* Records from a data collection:
☆ ☆ ☆ ☆ ☆ ☆ ☆

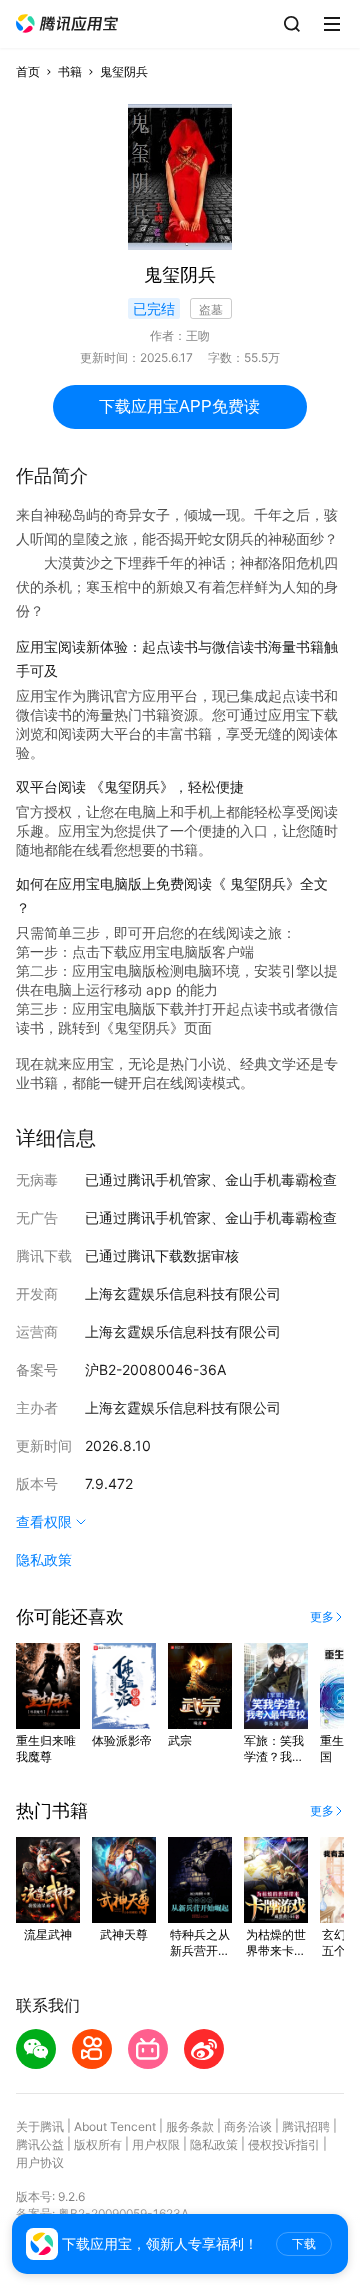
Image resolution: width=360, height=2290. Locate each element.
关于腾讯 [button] (40, 2126)
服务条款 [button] (190, 2126)
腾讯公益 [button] (40, 2144)
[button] (67, 23)
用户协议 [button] (40, 2162)
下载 (304, 2244)
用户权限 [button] (156, 2144)
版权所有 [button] (98, 2144)
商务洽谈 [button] (248, 2126)
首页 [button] (28, 71)
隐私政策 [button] (44, 1559)
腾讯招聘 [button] (306, 2126)
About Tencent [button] (115, 2126)
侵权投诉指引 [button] (284, 2144)
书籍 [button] (70, 71)
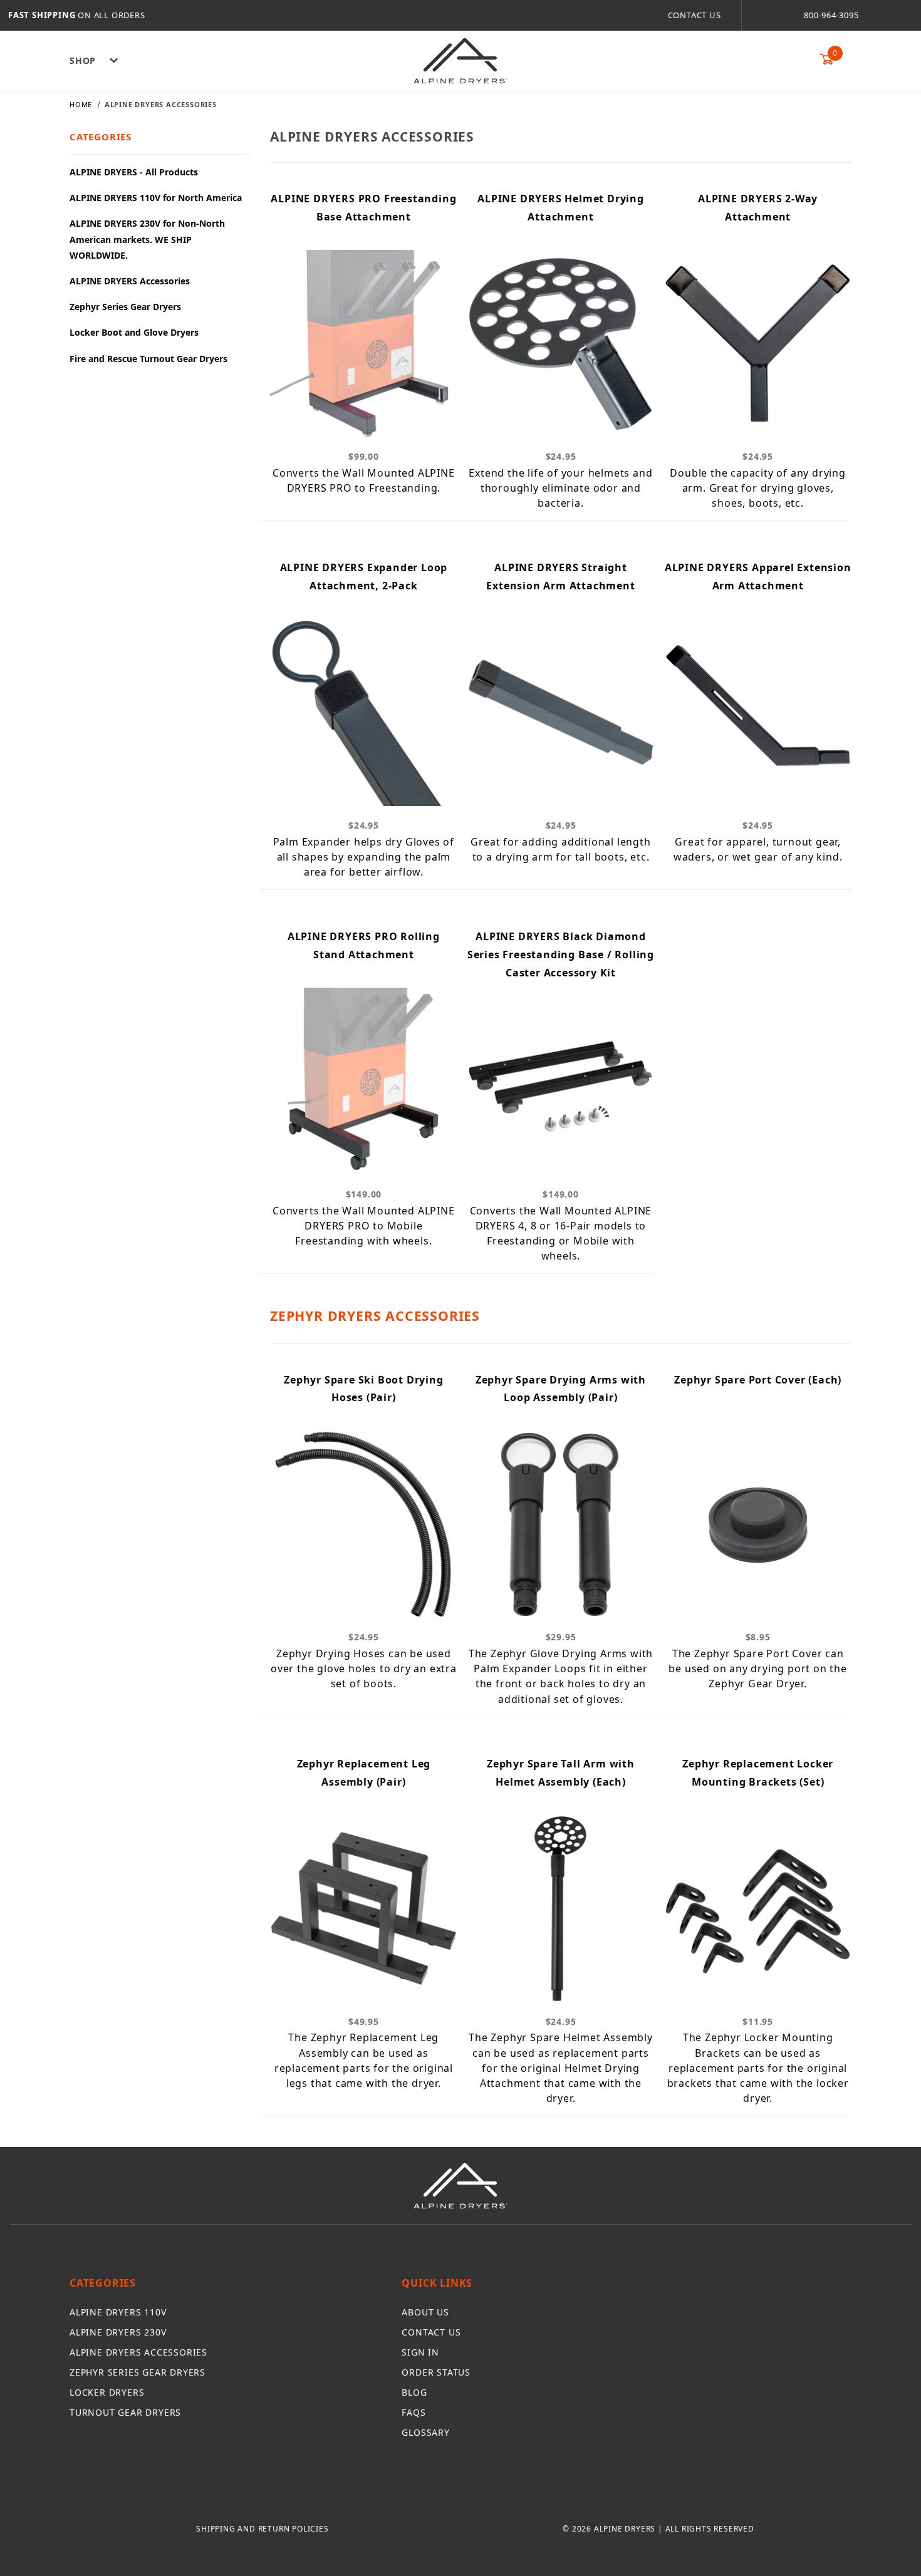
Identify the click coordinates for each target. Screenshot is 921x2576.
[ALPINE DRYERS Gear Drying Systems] (460, 60)
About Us (425, 2312)
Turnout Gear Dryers (125, 2412)
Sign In (420, 2352)
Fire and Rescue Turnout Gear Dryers (148, 359)
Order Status (436, 2372)
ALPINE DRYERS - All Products (134, 172)
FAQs (413, 2412)
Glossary (425, 2432)
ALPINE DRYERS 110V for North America (156, 198)
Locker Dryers (107, 2392)
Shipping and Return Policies (262, 2528)
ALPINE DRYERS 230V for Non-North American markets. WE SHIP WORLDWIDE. (147, 239)
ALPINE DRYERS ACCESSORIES (138, 2352)
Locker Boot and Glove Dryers (134, 332)
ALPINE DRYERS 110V (118, 2312)
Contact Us (694, 15)
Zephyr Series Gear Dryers (125, 307)
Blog (414, 2392)
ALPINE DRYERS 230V (118, 2332)
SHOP (83, 60)
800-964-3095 (831, 15)
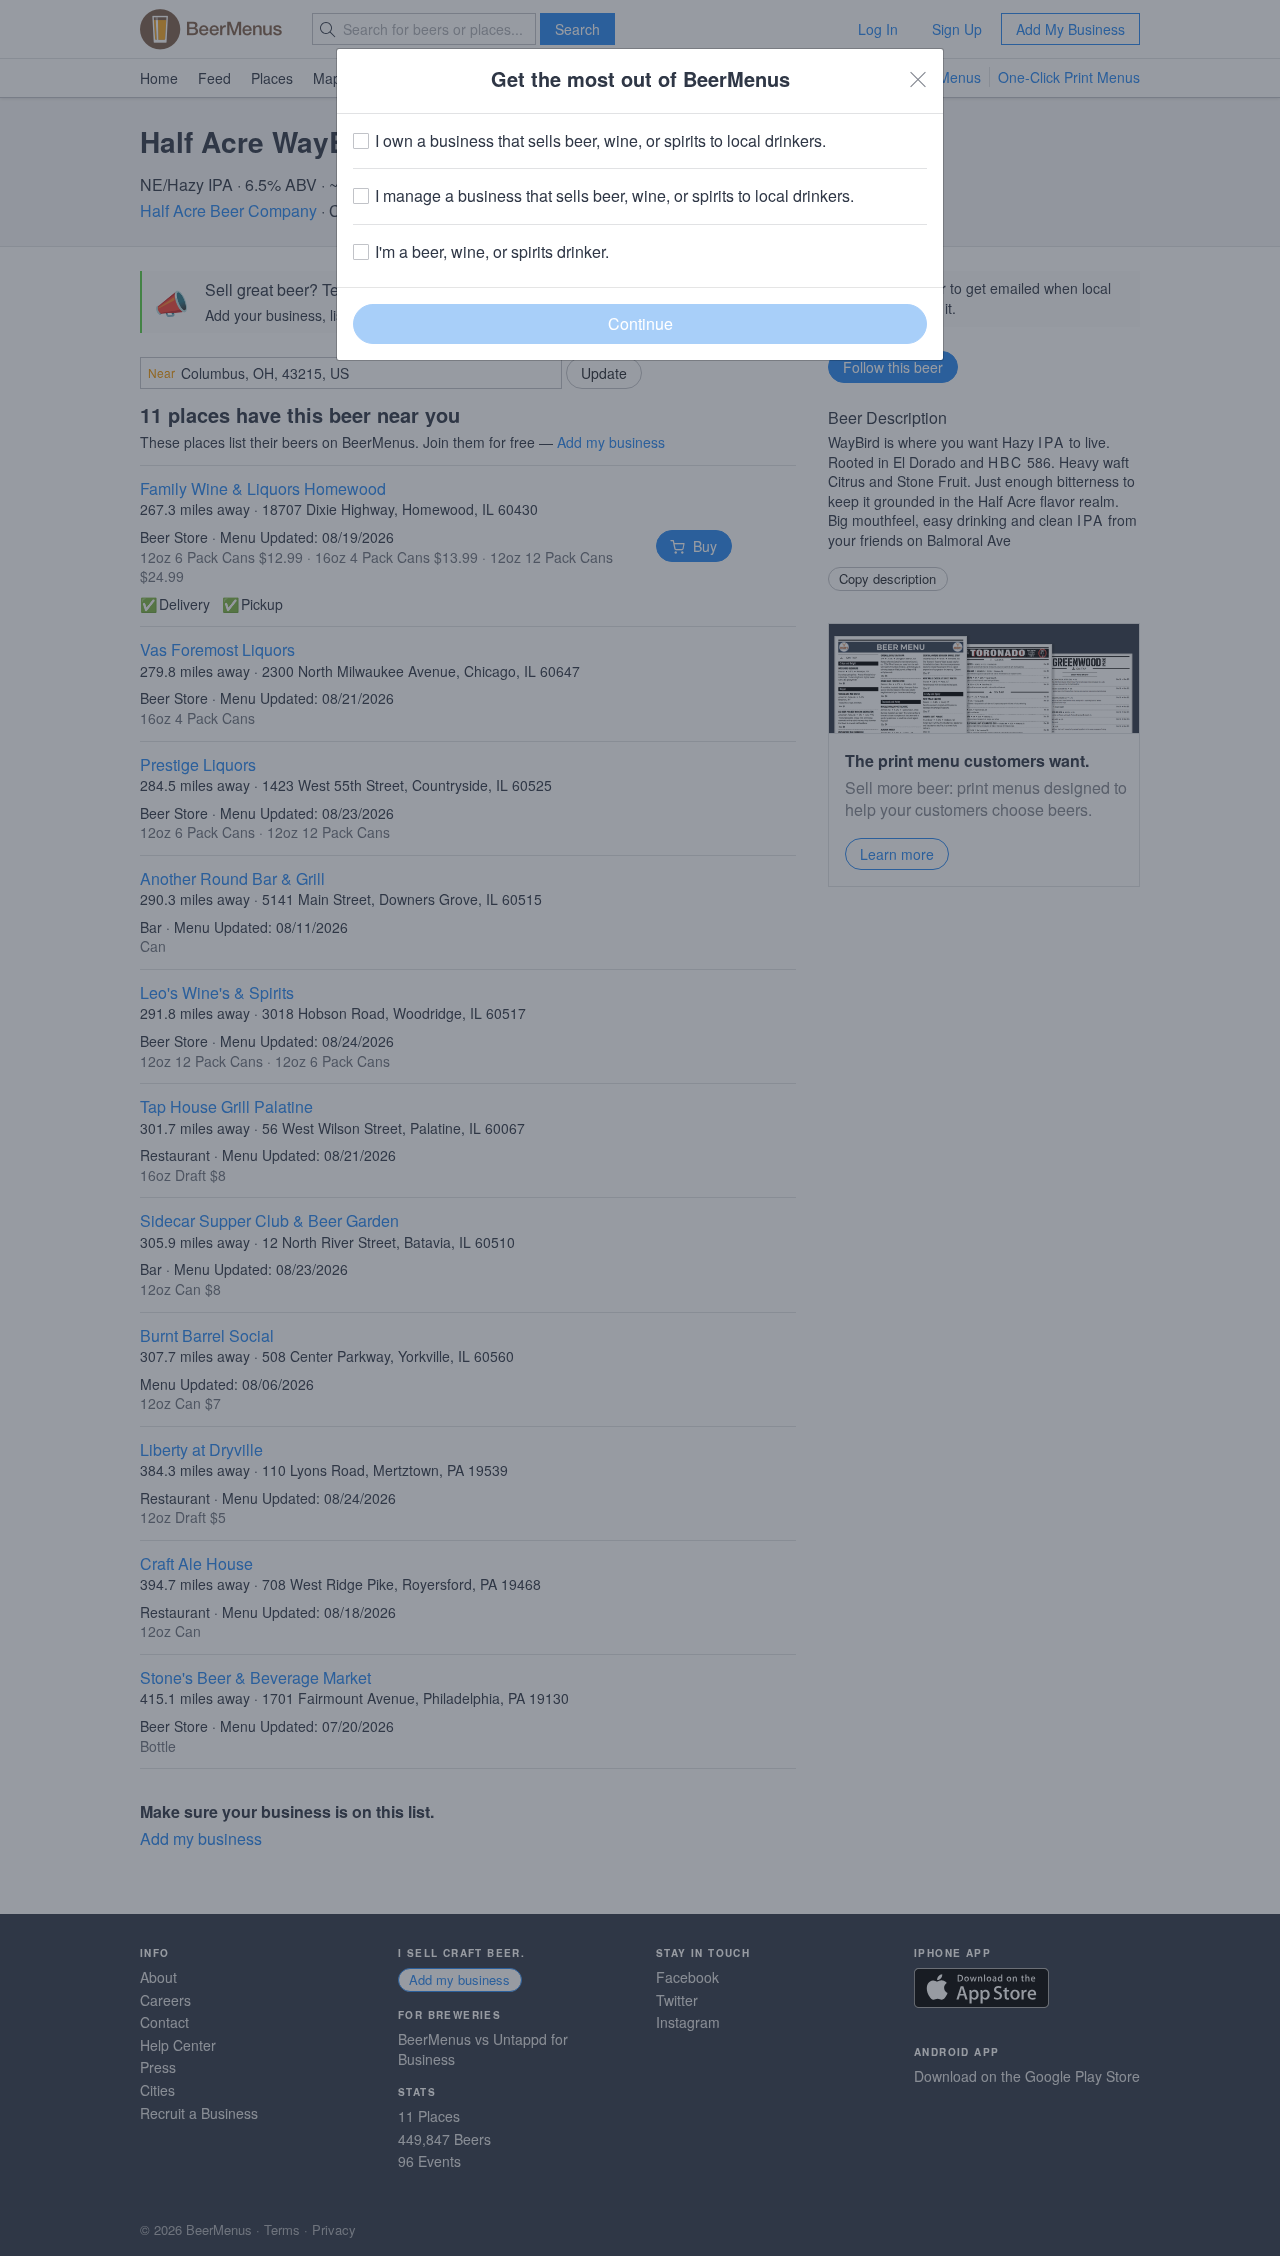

☆ ☆ ☆ ☆ ☆ ☆ ☆

Of all the entries above, retype exactly the lines from the line with "About Us (425, 2312)" to the line with "Contact Us (694, 15)", both included, and no others.

* The answer:
About Us (425, 2312)
Turnout Gear Dryers (125, 2412)
Sign In (420, 2352)
Fire and Rescue Turnout Gear Dryers (148, 359)
Order Status (436, 2372)
ALPINE DRYERS - All Products (134, 172)
FAQs (413, 2412)
Glossary (425, 2432)
ALPINE DRYERS 110V for North America (156, 198)
Locker Dryers (107, 2392)
Shipping and Return Policies (262, 2528)
ALPINE DRYERS 230V for Non-North American markets. WE SHIP WORLDWIDE. (147, 239)
ALPINE DRYERS ACCESSORIES (138, 2352)
Locker Boot and Glove Dryers (134, 332)
ALPINE DRYERS 110V (118, 2312)
Contact Us (694, 15)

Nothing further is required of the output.